### What to work on:
Reproduce the items verbatim, from the line containing "Uncheck the Auto-Nuke" through the end of the items, with both ends included.

begin

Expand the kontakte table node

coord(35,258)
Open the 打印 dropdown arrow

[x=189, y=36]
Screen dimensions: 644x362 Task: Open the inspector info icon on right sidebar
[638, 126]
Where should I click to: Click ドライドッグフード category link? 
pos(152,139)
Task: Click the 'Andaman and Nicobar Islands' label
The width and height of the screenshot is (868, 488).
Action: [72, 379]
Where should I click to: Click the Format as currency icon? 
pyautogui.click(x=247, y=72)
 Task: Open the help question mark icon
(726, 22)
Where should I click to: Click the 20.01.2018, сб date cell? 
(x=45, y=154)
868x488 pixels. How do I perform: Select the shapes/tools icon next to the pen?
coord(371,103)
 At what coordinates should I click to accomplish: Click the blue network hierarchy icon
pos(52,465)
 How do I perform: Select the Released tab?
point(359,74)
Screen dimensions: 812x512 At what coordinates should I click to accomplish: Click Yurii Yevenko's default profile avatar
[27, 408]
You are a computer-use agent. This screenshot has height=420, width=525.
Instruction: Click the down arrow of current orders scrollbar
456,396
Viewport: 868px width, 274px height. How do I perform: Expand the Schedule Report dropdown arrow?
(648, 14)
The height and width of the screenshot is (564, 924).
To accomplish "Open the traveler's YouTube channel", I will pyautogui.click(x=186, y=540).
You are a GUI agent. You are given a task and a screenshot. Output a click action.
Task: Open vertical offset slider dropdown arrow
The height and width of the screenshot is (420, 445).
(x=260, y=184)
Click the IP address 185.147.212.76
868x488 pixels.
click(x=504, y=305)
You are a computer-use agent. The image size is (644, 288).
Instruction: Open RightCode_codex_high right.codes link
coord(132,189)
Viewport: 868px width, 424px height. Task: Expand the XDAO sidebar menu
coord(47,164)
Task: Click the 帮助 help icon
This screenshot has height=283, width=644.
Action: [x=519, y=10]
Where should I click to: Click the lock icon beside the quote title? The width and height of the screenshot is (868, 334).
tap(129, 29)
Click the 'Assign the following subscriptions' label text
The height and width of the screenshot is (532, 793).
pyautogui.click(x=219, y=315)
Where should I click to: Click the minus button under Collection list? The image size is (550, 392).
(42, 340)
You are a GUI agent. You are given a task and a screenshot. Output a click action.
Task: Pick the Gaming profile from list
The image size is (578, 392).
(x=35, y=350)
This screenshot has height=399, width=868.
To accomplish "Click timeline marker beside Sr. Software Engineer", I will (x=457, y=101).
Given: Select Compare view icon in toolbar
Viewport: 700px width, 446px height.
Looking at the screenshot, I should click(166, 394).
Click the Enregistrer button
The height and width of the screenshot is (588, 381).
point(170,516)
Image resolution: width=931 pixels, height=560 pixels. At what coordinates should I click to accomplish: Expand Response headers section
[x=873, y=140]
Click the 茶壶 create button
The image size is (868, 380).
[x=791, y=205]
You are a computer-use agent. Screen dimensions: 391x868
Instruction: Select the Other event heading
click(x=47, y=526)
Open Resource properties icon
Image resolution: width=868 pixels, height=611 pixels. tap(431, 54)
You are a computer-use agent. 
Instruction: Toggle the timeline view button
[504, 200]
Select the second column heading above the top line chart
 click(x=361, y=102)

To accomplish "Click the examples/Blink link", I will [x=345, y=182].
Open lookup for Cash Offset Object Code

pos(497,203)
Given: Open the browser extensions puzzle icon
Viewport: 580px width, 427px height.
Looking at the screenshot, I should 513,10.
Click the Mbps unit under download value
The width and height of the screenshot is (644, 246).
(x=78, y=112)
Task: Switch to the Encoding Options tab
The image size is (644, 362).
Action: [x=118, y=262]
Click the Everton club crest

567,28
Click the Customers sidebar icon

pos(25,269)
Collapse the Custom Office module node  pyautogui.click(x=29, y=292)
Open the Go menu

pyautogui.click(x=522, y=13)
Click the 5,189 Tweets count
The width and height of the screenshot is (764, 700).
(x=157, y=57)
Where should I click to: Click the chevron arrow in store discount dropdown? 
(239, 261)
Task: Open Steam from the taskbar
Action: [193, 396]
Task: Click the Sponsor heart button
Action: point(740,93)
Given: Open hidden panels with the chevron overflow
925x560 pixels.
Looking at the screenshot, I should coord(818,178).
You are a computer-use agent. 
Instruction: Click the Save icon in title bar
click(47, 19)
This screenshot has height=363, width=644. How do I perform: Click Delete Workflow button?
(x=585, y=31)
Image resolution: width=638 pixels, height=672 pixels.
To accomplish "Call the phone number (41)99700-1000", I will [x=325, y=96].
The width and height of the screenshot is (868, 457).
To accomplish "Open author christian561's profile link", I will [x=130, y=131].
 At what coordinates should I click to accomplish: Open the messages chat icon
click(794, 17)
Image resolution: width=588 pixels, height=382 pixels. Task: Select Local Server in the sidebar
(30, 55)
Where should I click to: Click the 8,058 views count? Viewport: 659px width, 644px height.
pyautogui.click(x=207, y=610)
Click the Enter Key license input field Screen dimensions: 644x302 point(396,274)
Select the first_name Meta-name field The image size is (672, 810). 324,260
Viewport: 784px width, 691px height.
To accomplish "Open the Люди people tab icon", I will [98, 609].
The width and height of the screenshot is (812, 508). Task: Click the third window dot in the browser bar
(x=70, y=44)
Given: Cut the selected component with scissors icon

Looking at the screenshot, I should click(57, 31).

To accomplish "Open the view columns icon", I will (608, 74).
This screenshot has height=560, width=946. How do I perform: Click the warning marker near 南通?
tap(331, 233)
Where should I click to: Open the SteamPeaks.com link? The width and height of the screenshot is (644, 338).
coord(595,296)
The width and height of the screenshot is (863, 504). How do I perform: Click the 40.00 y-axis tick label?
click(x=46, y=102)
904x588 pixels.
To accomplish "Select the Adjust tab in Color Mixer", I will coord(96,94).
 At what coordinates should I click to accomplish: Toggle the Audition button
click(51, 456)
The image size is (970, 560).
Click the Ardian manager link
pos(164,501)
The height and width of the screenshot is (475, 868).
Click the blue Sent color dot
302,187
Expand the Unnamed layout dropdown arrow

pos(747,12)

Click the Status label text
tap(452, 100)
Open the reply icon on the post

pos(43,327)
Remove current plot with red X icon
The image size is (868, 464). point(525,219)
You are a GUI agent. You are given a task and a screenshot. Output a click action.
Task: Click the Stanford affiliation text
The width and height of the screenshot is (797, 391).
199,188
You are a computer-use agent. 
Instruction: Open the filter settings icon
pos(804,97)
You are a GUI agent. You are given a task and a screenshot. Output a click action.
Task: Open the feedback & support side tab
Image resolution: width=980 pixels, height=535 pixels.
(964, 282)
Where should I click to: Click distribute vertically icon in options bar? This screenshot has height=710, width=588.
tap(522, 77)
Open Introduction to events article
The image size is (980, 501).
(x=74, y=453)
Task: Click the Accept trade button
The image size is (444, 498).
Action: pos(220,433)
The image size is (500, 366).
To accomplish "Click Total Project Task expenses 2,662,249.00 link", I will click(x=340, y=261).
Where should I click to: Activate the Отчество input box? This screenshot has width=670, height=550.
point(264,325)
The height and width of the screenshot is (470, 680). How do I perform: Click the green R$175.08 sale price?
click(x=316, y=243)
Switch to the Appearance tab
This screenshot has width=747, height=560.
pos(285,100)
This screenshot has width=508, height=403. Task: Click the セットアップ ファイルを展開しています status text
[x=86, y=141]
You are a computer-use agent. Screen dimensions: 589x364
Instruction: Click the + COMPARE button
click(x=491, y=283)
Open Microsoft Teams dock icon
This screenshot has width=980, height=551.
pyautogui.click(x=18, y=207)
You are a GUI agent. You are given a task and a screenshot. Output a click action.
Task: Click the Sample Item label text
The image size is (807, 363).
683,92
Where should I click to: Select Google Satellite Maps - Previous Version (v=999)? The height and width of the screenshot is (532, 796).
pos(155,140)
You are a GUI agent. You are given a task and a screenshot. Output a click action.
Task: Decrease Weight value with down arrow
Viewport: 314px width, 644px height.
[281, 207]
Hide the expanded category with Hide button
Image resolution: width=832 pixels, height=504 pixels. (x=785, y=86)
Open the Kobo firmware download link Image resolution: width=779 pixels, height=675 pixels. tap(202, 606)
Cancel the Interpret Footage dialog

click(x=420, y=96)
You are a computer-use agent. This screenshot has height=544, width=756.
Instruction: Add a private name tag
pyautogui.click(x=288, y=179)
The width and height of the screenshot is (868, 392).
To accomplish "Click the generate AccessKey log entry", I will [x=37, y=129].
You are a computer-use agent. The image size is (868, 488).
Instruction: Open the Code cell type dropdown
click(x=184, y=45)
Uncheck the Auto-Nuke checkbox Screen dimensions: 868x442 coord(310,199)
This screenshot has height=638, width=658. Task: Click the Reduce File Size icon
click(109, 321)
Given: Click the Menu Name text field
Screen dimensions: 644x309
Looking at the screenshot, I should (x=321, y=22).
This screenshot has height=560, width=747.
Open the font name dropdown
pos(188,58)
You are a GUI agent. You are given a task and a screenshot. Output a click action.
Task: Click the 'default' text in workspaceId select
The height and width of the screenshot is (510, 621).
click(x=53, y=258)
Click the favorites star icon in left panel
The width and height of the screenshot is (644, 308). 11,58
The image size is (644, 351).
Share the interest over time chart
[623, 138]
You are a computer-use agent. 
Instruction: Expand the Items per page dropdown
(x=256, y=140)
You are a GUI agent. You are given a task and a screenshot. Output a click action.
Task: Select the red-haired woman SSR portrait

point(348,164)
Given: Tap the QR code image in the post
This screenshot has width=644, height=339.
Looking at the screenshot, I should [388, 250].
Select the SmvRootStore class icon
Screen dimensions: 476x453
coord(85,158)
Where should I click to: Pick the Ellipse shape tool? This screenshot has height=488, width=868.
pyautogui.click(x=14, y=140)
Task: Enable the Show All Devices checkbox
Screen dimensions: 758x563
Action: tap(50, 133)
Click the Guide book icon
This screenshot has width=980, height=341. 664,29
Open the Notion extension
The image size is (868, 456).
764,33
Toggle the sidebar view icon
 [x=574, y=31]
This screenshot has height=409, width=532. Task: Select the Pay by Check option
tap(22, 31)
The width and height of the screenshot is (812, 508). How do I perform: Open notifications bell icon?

end

### Finished answer:
Uncheck the Auto-Nuke checkbox Screen dimensions: 868x442 coord(310,199)
This screenshot has height=638, width=658. Task: Click the Reduce File Size icon
click(109, 321)
Given: Click the Menu Name text field
Screen dimensions: 644x309
Looking at the screenshot, I should (x=321, y=22).
This screenshot has height=560, width=747.
Open the font name dropdown
pos(188,58)
You are a GUI agent. You are given a task and a screenshot. Output a click action.
Task: Click the 'default' text in workspaceId select
The height and width of the screenshot is (510, 621).
click(x=53, y=258)
Click the favorites star icon in left panel
The width and height of the screenshot is (644, 308). 11,58
The image size is (644, 351).
Share the interest over time chart
[623, 138]
You are a computer-use agent. 
Instruction: Expand the Items per page dropdown
(x=256, y=140)
You are a GUI agent. You are given a task and a screenshot. Output a click action.
Task: Select the red-haired woman SSR portrait

point(348,164)
Given: Tap the QR code image in the post
This screenshot has width=644, height=339.
Looking at the screenshot, I should [388, 250].
Select the SmvRootStore class icon
Screen dimensions: 476x453
coord(85,158)
Where should I click to: Pick the Ellipse shape tool? This screenshot has height=488, width=868.
pyautogui.click(x=14, y=140)
Task: Enable the Show All Devices checkbox
Screen dimensions: 758x563
Action: tap(50, 133)
Click the Guide book icon
This screenshot has width=980, height=341. 664,29
Open the Notion extension
The image size is (868, 456).
764,33
Toggle the sidebar view icon
 [x=574, y=31]
This screenshot has height=409, width=532. Task: Select the Pay by Check option
tap(22, 31)
The width and height of the screenshot is (812, 508). How do I perform: Open notifications bell icon?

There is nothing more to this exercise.